Taxpayers are permitted to exclude all or a portion of capital gain realized on the sale of a principal residence under certain conditions.  Most notably, the taxpayer must have owned or used the property as his or her principal residence for an aggregate for two of the preceding five years.  The taxpayer could then exclude capital gain in the amount of $250,000 or, if married and filing a joint return, $500,000.  These rules are codified in Section 121 of the Internal Revenue Code (IRC 121).

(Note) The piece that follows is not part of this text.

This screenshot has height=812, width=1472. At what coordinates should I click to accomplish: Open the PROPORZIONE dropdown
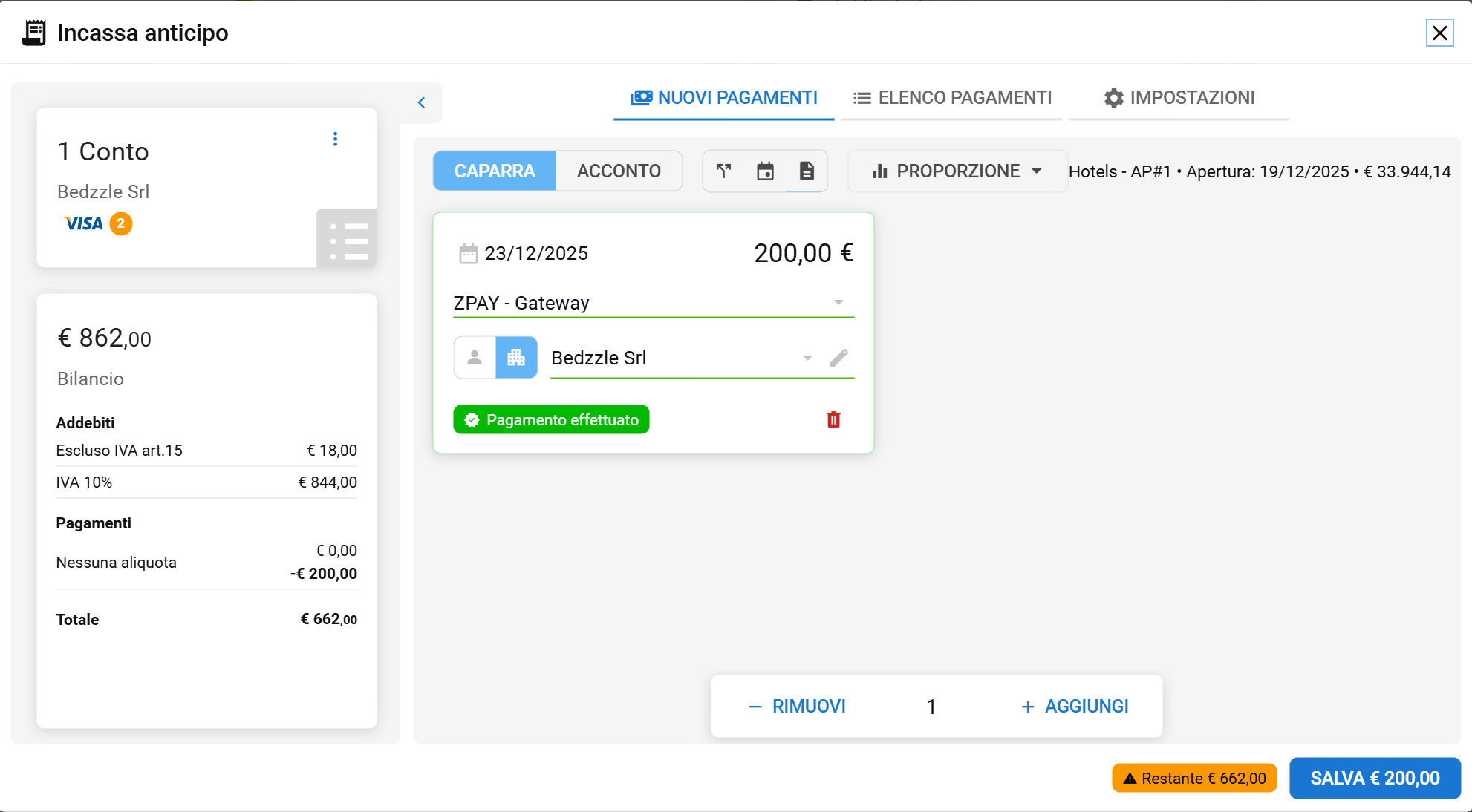tap(957, 171)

                Beginning January 1, 2009, not all of the gain may be excluded.  The Housing and Economic Recovery Act of 2008 amended IRC 121 to limit the exclusion on the sale of a personal residence.  The new amendment added a new subsection (b)(4), which does not allow the exclusion of gain that is allocated to periods of nonqualified use.  Nonqualified use means any period after January 1, 2009, during which the property is not used as the principal residence of the taxpayer or the taxpayer’s spouse.  On the other hand, nonqualified use does not include the five year period after the property is used as the taxpayers principal residence.

So what does this mean?  The primary impact of the change is that taxpayers who own second homes may not be able to exclude the maximum $250,000 of gain unless the taxpayer makes that residence his or her principal residence on January 1, 2009 or immediately upon purchase.  This exclusion is most likely to affect taxpayers who choose to make renovations before making a residence their principal residence and, taxpayers who make their second home their principal residence in anticipation of later selling the property and excluding the gain. 

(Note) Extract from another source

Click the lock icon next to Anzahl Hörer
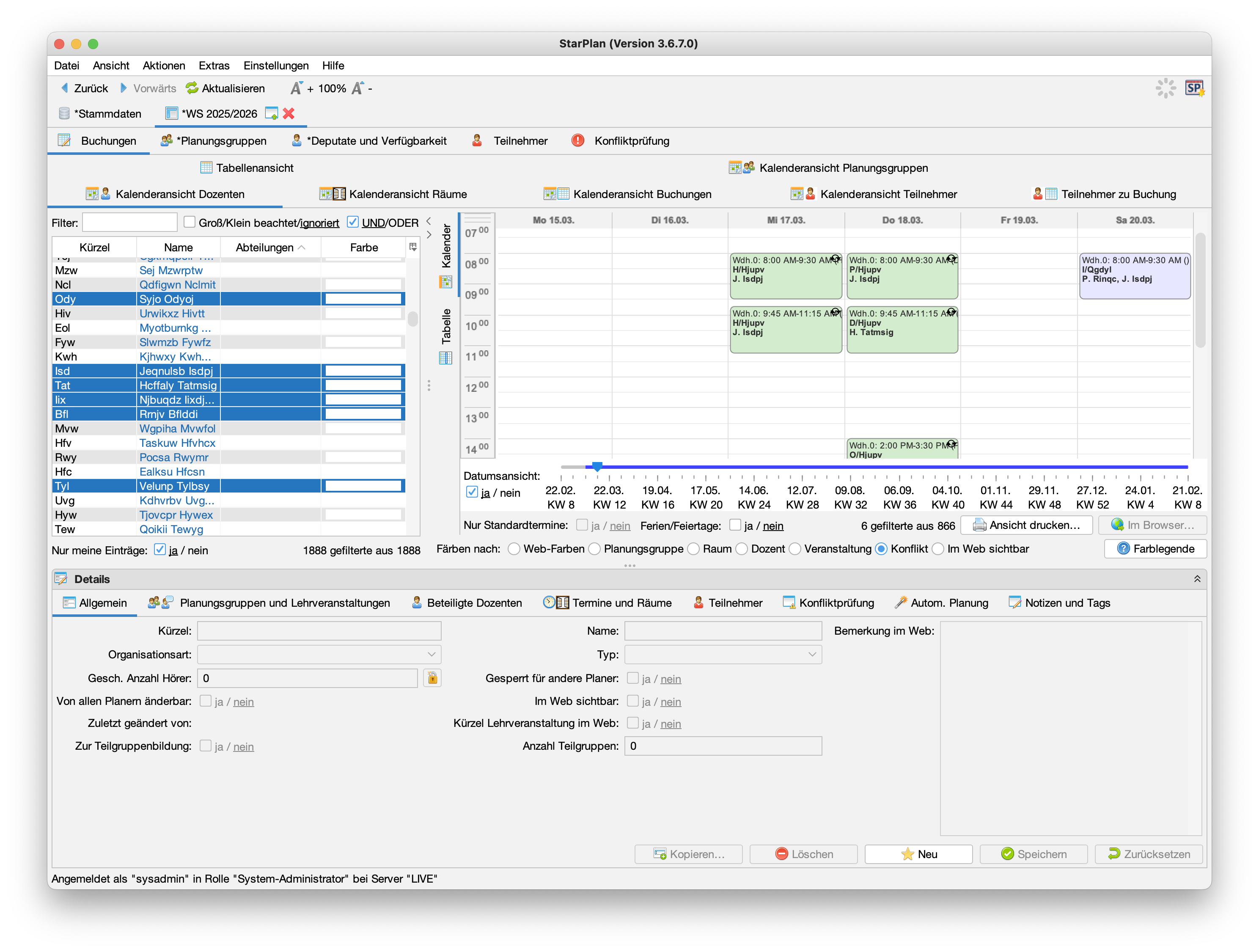Image resolution: width=1259 pixels, height=952 pixels. [x=432, y=677]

The following examples show how this works: 

Example 1:  Alan and Betty are married and file a joint tax return.  On January 1, 2009, they buy a second home.  On January 1, 2013, they move into that home and make it their principal residence.  On January 1, 2019, they sell the home, realizing a gain of $500,000.  Because during 4 of the 10 years of ownership Alan and Betty did not use the property as their principal residence, they cannot exclude four-tenths of the gain, or $200,000, on which they will be taxed.   They can exclude $300,000 of gain.

Example 2:  Ellen is single.  On January 1, 2009, she buys a second home, but does not immediately move into it.  Instead, she retains her old home and has her new home renovated for a period of six months.  After this time, Ellen moves into the new home and makes it her principal residence.  On July 1, 2012, she sells the property at a gain of $250,000.  She will exclude $200,000 of gain and be taxed on $50,000 of gain.  (5/6th of gain is excluded).

On the other hand, as long as the taxpayer owns the property, immediately makes it his principal residence and, uses it as his principal residence within two of the next five years, the taxpayer can claim the full exemption.  The following examples show how this works:

Example 3:  Assume the same facts as in example 2 except that Ellen gives up her old home and makes the new home her principal residence, residing there while the renovations are accomplished.  In these circumstances, Ellen can exclude all of the gain.

Example 4:  Frank and Grace are married.  On January 1, 2009, they buy a home and make it their principal residence.  On July 1, 2009, they move out of the home and rent it out for three years. On July 1, 2012, they again use the home as their principal residence and continue to do so until they sell the home on January 1, 2014, realizing a gain of $500,000. Because they made the home their principal residence on purchase, and aggregated two years of use as a principal residence during the five-year period, they will be able to exclude all of the gain.

There seems to be a hole in the law in that as long as the taxpayer uses the property as his principal residence first, the taxpayer can then make any use of the property for up to three years but still reap the full benefit of IRC 121.  Therefore, it becomes imperative for new property owners to establish immediately the property as their principal residence to qualify for the full exclusion of gain under IRC 121.